At the time our trial was initiated, there were no published studies that evaluated the effect of a tailored intervention on completion of two postintervention mammograms or that compared the effects of tailored and targeted approaches. Our hypothesis regarding mammography compliance (ie, the completion of two postintervention mammograms 6–15 months apart) was based on theory (36
) and on some empiric evidence from trials of interventions to promote one postintervention mammogram (57
). We expected that a tailored and targeted intervention would be more effective than one that was targeted-only and that both interventions would be more effective than a survey-only or no contact. After our trial began, findings were published from two other studies that used a three-group design, that delivered two rounds of intervention that varied the extent of personalization, and that measured completion of two postintervention mammograms (23
). Our findings are generally consistent with those studies. Rimer et al. (24
) found no statistically significant difference between either intervention condition (standard care plus a mailed tailored print booklet or standard care plus telephone counseling to address barriers) compared with standard care (patient reminder and physician prompt), whereas Lipkus et al. (23
) reported greater mammography use after telephone counseling than after standard care (multiple mailed reminders), but only in the first year of the trial. Collectively, these findings and ours provide little support for an additional benefit of using tailored interventions, either mailed or by telephone, to increase regular mammography screening.
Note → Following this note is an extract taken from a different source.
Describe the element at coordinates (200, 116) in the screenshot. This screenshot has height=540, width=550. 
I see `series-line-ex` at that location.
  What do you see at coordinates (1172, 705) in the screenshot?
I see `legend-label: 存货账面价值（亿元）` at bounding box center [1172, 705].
We did not have adequate power to detect whether the modest intervention effects we observed were statistically significant. Crude coverage and compliance estimates showed favorable absolute differences between the control group and the two intervention groups of 1%–3% for ITT analysis, of 1%–5% for MITT analysis, and of 2%–6% for the PP analysis. The absolute differences that we observed were larger than those reported in a population-based mammography intervention trial that tested a direct mail strategy using a commercial mailing list to reach low-income women eligible for free screening (80
). That study reported statistically significant differences for the mail-only group (1.06%) and the mail plus incentive group (1.58%) compared with a control group (0.83%). Although most efficacy trials of cancer screening interventions aim to detect 10% or greater absolute between-group differences, there is no consensus about what constitutes an important difference from a public health perspective when an intervention is delivered at a population level.
Our findings suggest that a targeted-only intervention may be as effective as one that is both targeted and tailored, although there was limited support for either intervention being more effective than the baseline survey alone. We also found that using an analytic approach that adjusts for variable follow-up time produced more conservative (less favorable) intervention effect estimates.